_TASK_: Revise the lines below, replacing "GUI agent" with "interface agent" and leaving everything else unchanged.

_PROVIDED DATA_:
------------------------------------------------------------

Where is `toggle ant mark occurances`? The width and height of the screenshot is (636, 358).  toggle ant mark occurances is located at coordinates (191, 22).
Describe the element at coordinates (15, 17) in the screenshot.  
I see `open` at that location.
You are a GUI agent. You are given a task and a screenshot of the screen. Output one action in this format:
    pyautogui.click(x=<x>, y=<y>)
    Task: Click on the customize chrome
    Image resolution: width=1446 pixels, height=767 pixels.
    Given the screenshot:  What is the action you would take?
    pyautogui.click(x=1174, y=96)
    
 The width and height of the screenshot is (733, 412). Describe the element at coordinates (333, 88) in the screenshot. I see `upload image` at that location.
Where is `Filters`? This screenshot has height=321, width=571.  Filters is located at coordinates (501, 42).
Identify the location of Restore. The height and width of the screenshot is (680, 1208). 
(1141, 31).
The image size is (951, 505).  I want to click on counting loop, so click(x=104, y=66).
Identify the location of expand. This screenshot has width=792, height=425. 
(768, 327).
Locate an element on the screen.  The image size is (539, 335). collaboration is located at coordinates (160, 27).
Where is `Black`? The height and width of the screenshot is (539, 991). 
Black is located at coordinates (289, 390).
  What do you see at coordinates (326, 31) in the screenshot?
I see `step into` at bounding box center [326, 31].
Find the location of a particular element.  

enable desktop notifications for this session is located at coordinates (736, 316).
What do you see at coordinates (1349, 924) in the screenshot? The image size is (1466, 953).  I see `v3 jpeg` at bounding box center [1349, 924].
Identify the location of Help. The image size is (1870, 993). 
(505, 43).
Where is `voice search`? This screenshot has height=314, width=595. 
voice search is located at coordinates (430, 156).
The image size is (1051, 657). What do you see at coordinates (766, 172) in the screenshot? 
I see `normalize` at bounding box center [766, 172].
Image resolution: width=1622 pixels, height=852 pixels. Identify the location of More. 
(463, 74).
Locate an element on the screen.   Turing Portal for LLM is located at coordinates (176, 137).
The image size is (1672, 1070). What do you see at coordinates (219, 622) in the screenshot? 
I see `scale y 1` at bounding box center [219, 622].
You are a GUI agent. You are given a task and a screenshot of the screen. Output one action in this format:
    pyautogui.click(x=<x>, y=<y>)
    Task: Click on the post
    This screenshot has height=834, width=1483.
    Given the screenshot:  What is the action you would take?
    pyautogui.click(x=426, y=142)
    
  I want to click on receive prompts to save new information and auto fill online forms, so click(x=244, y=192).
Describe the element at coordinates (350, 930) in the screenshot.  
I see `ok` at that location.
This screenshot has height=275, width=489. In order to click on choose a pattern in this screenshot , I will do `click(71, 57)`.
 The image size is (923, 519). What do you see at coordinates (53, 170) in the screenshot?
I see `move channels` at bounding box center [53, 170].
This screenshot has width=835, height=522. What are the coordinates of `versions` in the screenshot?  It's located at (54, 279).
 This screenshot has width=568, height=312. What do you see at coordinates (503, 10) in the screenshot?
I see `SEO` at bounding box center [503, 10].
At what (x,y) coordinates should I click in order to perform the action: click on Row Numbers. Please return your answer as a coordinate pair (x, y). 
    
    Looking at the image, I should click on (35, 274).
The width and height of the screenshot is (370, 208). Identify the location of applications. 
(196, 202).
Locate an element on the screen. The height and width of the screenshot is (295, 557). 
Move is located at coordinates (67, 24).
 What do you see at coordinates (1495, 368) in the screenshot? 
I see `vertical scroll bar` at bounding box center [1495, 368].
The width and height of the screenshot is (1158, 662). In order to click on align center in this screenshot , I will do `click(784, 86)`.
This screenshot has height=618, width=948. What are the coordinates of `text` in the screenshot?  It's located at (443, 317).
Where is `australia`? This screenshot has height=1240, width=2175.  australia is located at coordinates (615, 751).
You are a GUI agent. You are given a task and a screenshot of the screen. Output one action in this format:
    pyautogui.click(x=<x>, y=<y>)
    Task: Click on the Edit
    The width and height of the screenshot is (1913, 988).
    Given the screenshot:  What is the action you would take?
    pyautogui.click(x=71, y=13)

------------------------------------------------------------

_TASK RESPONSE_:
Where is `toggle ant mark occurances`? The width and height of the screenshot is (636, 358).  toggle ant mark occurances is located at coordinates (191, 22).
Describe the element at coordinates (15, 17) in the screenshot.  
I see `open` at that location.
You are a interface agent. You are given a task and a screenshot of the screen. Output one action in this format:
    pyautogui.click(x=<x>, y=<y>)
    Task: Click on the customize chrome
    Image resolution: width=1446 pixels, height=767 pixels.
    Given the screenshot:  What is the action you would take?
    pyautogui.click(x=1174, y=96)
    
 The width and height of the screenshot is (733, 412). Describe the element at coordinates (333, 88) in the screenshot. I see `upload image` at that location.
Where is `Filters`? This screenshot has height=321, width=571.  Filters is located at coordinates (501, 42).
Identify the location of Restore. The height and width of the screenshot is (680, 1208). 
(1141, 31).
The image size is (951, 505).  I want to click on counting loop, so click(x=104, y=66).
Identify the location of expand. This screenshot has width=792, height=425. 
(768, 327).
Locate an element on the screen.  The image size is (539, 335). collaboration is located at coordinates (160, 27).
Where is `Black`? The height and width of the screenshot is (539, 991). 
Black is located at coordinates (289, 390).
  What do you see at coordinates (326, 31) in the screenshot?
I see `step into` at bounding box center [326, 31].
Find the location of a particular element.  

enable desktop notifications for this session is located at coordinates (736, 316).
What do you see at coordinates (1349, 924) in the screenshot? The image size is (1466, 953).  I see `v3 jpeg` at bounding box center [1349, 924].
Identify the location of Help. The image size is (1870, 993). 
(505, 43).
Where is `voice search`? This screenshot has height=314, width=595. 
voice search is located at coordinates (430, 156).
The image size is (1051, 657). What do you see at coordinates (766, 172) in the screenshot? 
I see `normalize` at bounding box center [766, 172].
Image resolution: width=1622 pixels, height=852 pixels. Identify the location of More. 
(463, 74).
Locate an element on the screen.   Turing Portal for LLM is located at coordinates (176, 137).
The image size is (1672, 1070). What do you see at coordinates (219, 622) in the screenshot? 
I see `scale y 1` at bounding box center [219, 622].
You are a interface agent. You are given a task and a screenshot of the screen. Output one action in this format:
    pyautogui.click(x=<x>, y=<y>)
    Task: Click on the post
    This screenshot has height=834, width=1483.
    Given the screenshot:  What is the action you would take?
    pyautogui.click(x=426, y=142)
    
  I want to click on receive prompts to save new information and auto fill online forms, so click(x=244, y=192).
Describe the element at coordinates (350, 930) in the screenshot.  
I see `ok` at that location.
This screenshot has height=275, width=489. In order to click on choose a pattern in this screenshot , I will do `click(71, 57)`.
 The image size is (923, 519). What do you see at coordinates (53, 170) in the screenshot?
I see `move channels` at bounding box center [53, 170].
This screenshot has width=835, height=522. What are the coordinates of `versions` in the screenshot?  It's located at (54, 279).
 This screenshot has width=568, height=312. What do you see at coordinates (503, 10) in the screenshot?
I see `SEO` at bounding box center [503, 10].
At what (x,y) coordinates should I click in order to perform the action: click on Row Numbers. Please return your answer as a coordinate pair (x, y). 
    
    Looking at the image, I should click on (35, 274).
The width and height of the screenshot is (370, 208). Identify the location of applications. 
(196, 202).
Locate an element on the screen. The height and width of the screenshot is (295, 557). 
Move is located at coordinates (67, 24).
 What do you see at coordinates (1495, 368) in the screenshot? 
I see `vertical scroll bar` at bounding box center [1495, 368].
The width and height of the screenshot is (1158, 662). In order to click on align center in this screenshot , I will do `click(784, 86)`.
This screenshot has height=618, width=948. What are the coordinates of `text` in the screenshot?  It's located at (443, 317).
Where is `australia`? This screenshot has height=1240, width=2175.  australia is located at coordinates (615, 751).
You are a interface agent. You are given a task and a screenshot of the screen. Output one action in this format:
    pyautogui.click(x=<x>, y=<y>)
    Task: Click on the Edit
    The width and height of the screenshot is (1913, 988).
    Given the screenshot:  What is the action you would take?
    pyautogui.click(x=71, y=13)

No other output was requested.